* Task requirements
Find every line in the records below that contains the string "Viewport", and copy each one. Match case exactly.

-- BEGIN Task input --

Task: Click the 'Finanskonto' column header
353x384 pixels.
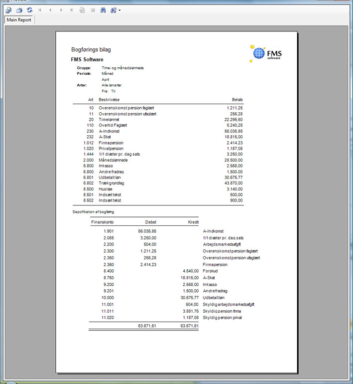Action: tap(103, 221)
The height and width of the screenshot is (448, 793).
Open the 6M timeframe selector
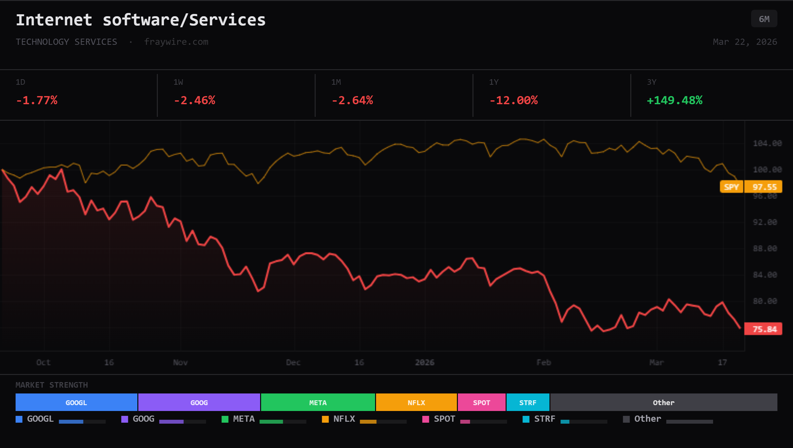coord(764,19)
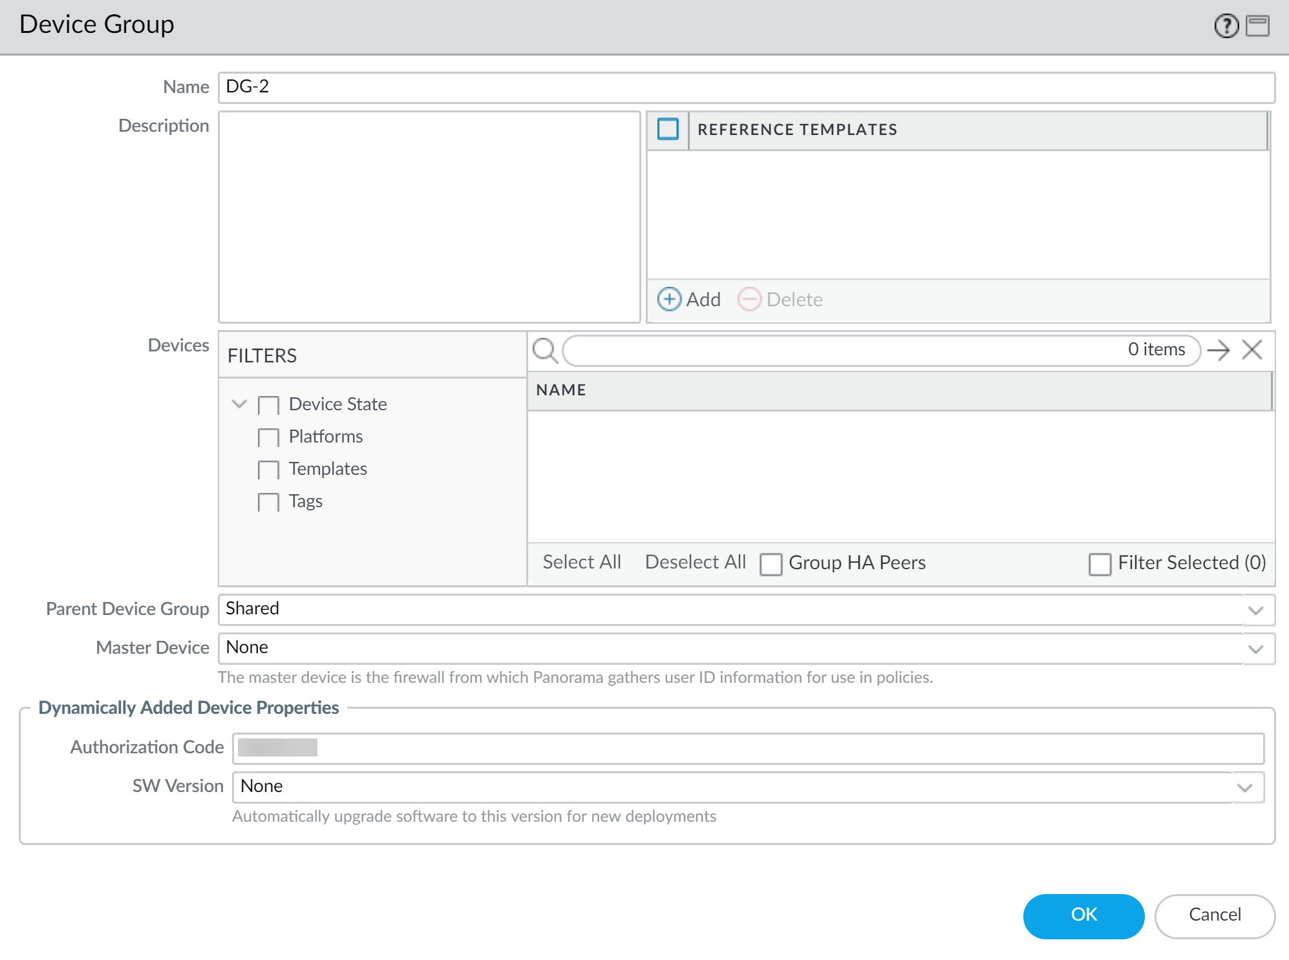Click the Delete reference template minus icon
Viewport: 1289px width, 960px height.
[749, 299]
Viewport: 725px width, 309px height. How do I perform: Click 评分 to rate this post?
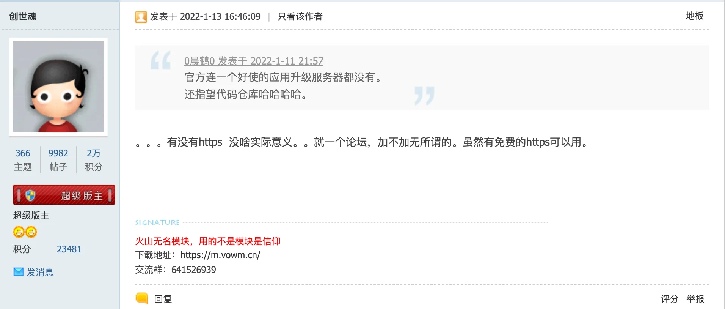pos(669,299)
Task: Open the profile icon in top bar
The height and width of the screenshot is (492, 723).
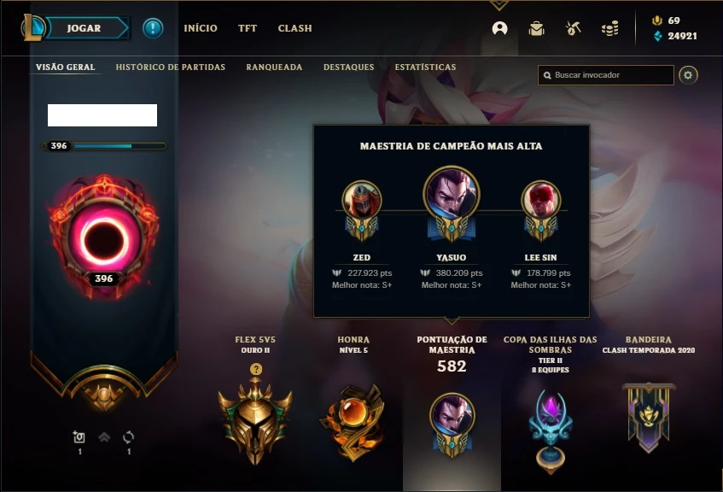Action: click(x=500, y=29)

-- END Task input --
-- BEGIN Task input --

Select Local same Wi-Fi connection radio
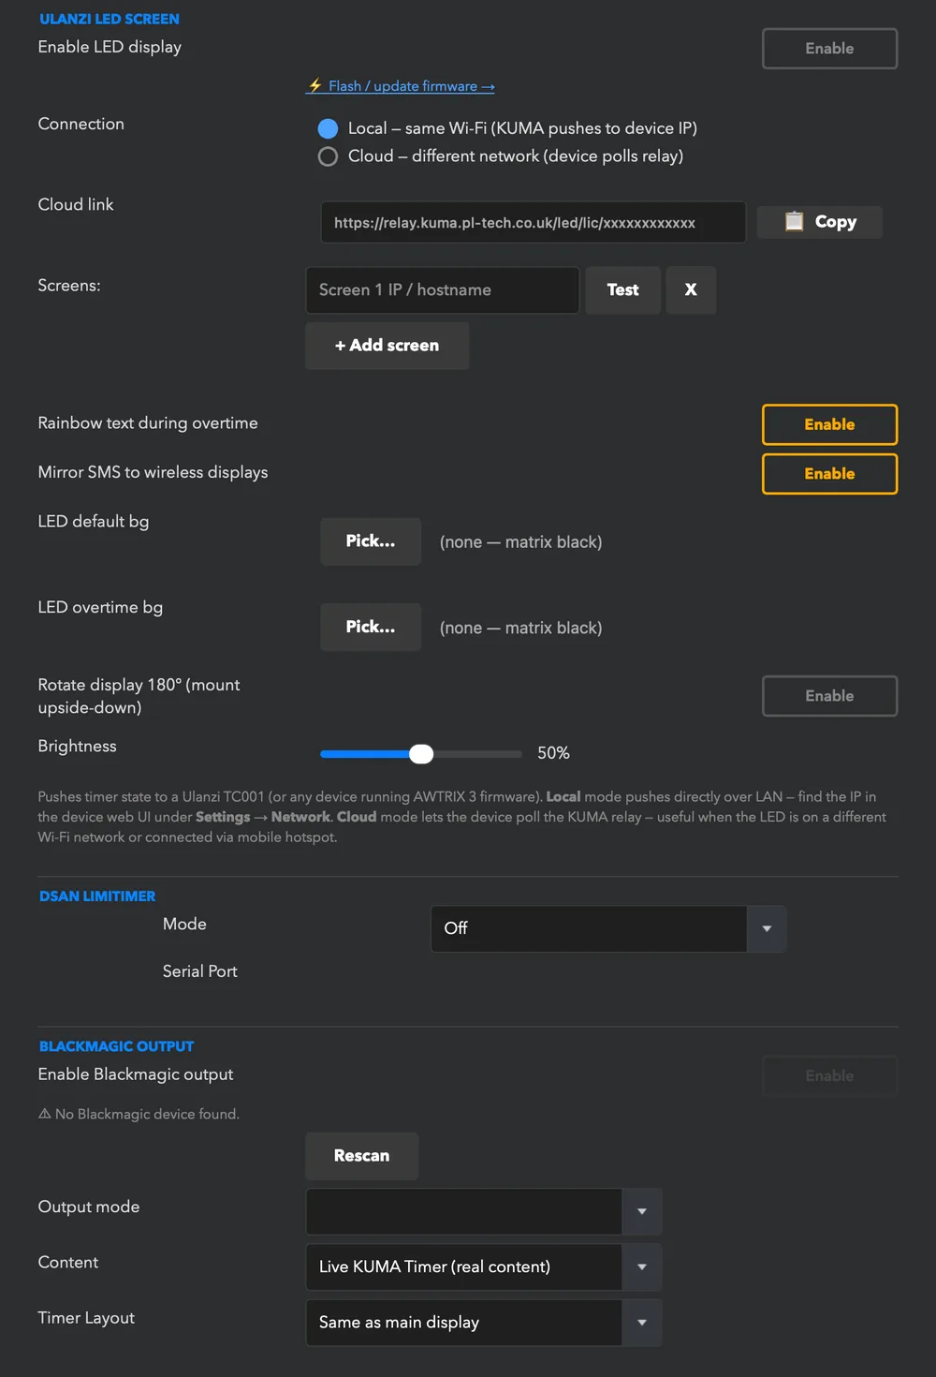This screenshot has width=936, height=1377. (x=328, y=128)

-- END Task input --
-- BEGIN Task input --

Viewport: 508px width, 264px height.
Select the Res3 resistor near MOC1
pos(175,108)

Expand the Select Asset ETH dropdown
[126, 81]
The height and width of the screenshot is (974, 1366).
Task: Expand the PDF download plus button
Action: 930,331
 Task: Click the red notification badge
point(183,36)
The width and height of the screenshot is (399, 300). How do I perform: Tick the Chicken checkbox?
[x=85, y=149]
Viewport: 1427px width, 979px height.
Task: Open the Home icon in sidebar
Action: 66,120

-- END Task input --

* Response to this exercise
Viewport: 1289px width, 960px height.
Viewport: 725px width, 309px height. How do I perform: Click 评分 to rate this post?
Viewport: 508px width, 264px height.
Viewport: 1427px width, 979px height.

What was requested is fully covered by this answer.